Anglo Bucks Mining Trend by Pouring Profit Into Mega Project
(Bloomberg) -- Anglo American Plc gave the green light to a giant new $5 billion copper mine in Peru, setting it apart from rivals who are instead focusing on throwing record amounts of cash back to shareholders.
The century-old miner, which almost collapsed amid a commodity crisis just 2 1/2 years ago, is aggressively pursuing growth at a time when other majors are focusing on paying out dividends. The company on Thursday said it has signed off on the Quellaveco project in Peru as it announced a jump in first-half profit.
“Not many people have the opportunities we have in the portfolio,” Chief Executive Officer Mark Cutifani said. “It’s a rare opportunity to develop a copper asset of scale.”
Anglo’s first-half underlying profit climbed 11 percent to $4.58 billion and the London-based company will pay a dividend of 49 cents a share, it said in a statement. Still, earnings per share of $1.23 fell short of analysts’ estimate of $1.28, and the shares declined.
The world’s biggest miners are becoming increasingly bullish on copper and looking to add exposure to the metal that’s trading near a one-year low. There are expectations that expanding power grids around the world and an electric-vehicle boom will boost demand, while supplies are constrained and new deposits are hard to find.
While Anglo’s focus on building a big new mine sets it apart from most of its rivals, there’s still an element of caution after years of over-exuberance. The company has brought in Mitsubishi Corp. as a 40 percent partner in the Quellaveco project, as part of a policy of avoiding solo developments after a $14 billion Brazilian iron ore project almost led to Anglo’s collapse.
Anglo fell 2 percent to 1,666.40 pence by 9:11 a.m. in London, with RBC Capital Markets saying profit and the dividend were a little lower than the market expected.
“Despite any headwinds on financials, today’s results reinforce the growing growth contained within Anglo, especially on a relative ratio versus its peers,” RBC said.
The miner said it would be able to pay for its share of the Quellaveco project from cash flow and without increasing debt. Debt has fallen to $4 billion, and while the company said it’s comfortable with current borrowings, it expects them to fall further this year.
Anglo has said it plans to start construction of Quellaveco later this year, with production starting in four years’ time. The project, which will cost $5 billion to $5.3 billion, holds about 7.5 million metric tons of copper and will produce about 300,000 tons a year.

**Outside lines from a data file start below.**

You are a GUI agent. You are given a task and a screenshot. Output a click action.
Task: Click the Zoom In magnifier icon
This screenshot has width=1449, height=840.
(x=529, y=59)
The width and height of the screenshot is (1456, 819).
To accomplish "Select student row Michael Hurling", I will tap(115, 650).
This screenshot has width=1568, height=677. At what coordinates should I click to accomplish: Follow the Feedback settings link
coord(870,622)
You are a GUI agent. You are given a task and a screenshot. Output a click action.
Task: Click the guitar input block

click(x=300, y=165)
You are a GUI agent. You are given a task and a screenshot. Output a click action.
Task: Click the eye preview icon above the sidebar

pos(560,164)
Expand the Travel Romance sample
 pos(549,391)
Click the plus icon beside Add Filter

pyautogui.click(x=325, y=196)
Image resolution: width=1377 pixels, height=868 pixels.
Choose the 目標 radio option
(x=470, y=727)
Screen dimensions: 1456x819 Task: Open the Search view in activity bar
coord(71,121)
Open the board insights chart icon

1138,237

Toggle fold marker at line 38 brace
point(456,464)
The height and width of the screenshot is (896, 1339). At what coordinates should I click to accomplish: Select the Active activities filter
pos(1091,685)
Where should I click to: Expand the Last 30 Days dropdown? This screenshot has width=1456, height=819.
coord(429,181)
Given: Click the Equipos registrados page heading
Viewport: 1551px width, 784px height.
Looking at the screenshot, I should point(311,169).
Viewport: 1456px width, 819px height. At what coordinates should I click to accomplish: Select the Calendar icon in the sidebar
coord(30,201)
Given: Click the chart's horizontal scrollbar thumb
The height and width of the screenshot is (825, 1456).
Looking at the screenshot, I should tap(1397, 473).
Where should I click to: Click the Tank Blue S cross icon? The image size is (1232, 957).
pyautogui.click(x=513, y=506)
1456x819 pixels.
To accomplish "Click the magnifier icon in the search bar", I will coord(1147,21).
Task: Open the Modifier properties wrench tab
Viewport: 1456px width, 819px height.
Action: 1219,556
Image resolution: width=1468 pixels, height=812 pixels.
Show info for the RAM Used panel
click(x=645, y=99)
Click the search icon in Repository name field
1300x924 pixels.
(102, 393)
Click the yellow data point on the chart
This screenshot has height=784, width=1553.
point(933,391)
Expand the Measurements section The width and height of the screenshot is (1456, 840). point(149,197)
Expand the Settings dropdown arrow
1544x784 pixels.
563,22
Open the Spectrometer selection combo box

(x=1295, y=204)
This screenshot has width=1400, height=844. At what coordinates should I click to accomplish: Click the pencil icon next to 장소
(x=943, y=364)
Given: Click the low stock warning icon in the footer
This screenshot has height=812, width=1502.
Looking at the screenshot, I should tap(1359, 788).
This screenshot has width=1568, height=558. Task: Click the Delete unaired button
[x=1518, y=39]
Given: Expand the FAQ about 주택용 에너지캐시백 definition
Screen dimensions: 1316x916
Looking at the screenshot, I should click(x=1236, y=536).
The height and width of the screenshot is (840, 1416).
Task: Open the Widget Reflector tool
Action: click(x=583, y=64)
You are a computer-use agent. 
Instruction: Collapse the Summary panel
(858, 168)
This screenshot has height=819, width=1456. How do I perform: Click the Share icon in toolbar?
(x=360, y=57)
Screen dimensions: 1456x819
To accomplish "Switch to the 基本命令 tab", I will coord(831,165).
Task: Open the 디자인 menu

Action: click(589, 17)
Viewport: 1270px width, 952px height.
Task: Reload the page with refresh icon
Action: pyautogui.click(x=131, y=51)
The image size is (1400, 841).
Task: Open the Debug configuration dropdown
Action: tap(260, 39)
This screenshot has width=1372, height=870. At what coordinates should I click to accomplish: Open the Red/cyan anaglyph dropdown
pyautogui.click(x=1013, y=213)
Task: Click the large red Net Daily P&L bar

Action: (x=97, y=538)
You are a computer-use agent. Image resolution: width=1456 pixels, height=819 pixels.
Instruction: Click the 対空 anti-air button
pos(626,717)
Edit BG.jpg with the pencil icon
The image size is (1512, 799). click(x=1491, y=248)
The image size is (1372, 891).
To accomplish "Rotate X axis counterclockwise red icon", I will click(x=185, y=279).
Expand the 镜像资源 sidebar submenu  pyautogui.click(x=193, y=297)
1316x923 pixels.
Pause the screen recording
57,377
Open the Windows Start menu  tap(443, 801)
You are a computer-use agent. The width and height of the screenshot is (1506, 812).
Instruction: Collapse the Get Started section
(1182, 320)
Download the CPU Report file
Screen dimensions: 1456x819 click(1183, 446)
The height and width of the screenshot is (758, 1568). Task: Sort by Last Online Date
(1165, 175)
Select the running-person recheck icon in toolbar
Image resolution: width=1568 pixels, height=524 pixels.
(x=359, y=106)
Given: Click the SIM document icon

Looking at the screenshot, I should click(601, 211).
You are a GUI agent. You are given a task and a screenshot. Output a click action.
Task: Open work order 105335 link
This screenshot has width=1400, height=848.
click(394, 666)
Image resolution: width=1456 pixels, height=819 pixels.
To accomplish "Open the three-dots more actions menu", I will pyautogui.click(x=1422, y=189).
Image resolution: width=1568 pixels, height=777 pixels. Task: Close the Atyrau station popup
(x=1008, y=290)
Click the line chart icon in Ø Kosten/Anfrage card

In 2015, Anglo was among the worst hit of the major miners when waning Chinese demand led commodity prices to collapse. Cutifani scrapped the dividend that year and embarked on an drastic debt-reduction plan, which involved selling or closing almost half of its assets. It has since slashed debt and costs and focused on its best assets. That puts it in a better position to ride out any commodity volatility from global trade tensions, Cutifani said.
“Anything that impacts free trade across the world is unhelpful,” Cutifani said. “We can handle whatever the market throws at us, we’re in good shape.”
It hasn’t been all good news for Anglo. The company earlier this year said its giant Minas Rio iron ore mine in Brazil will remain out of production for the rest of the year as it scans and fixes leaks on a 529-kilometer (329-mile) pipeline. It said today that the inspection is on track and remedial work should be completed in the fourth quarter.
The first of the big major miners to report earnings, it also said it’s experiencing rising input cost inflation. In May, Rio Tinto Group’s CEO said inflation is starting to hit producers, and those with the highest costs would get hit the hardest.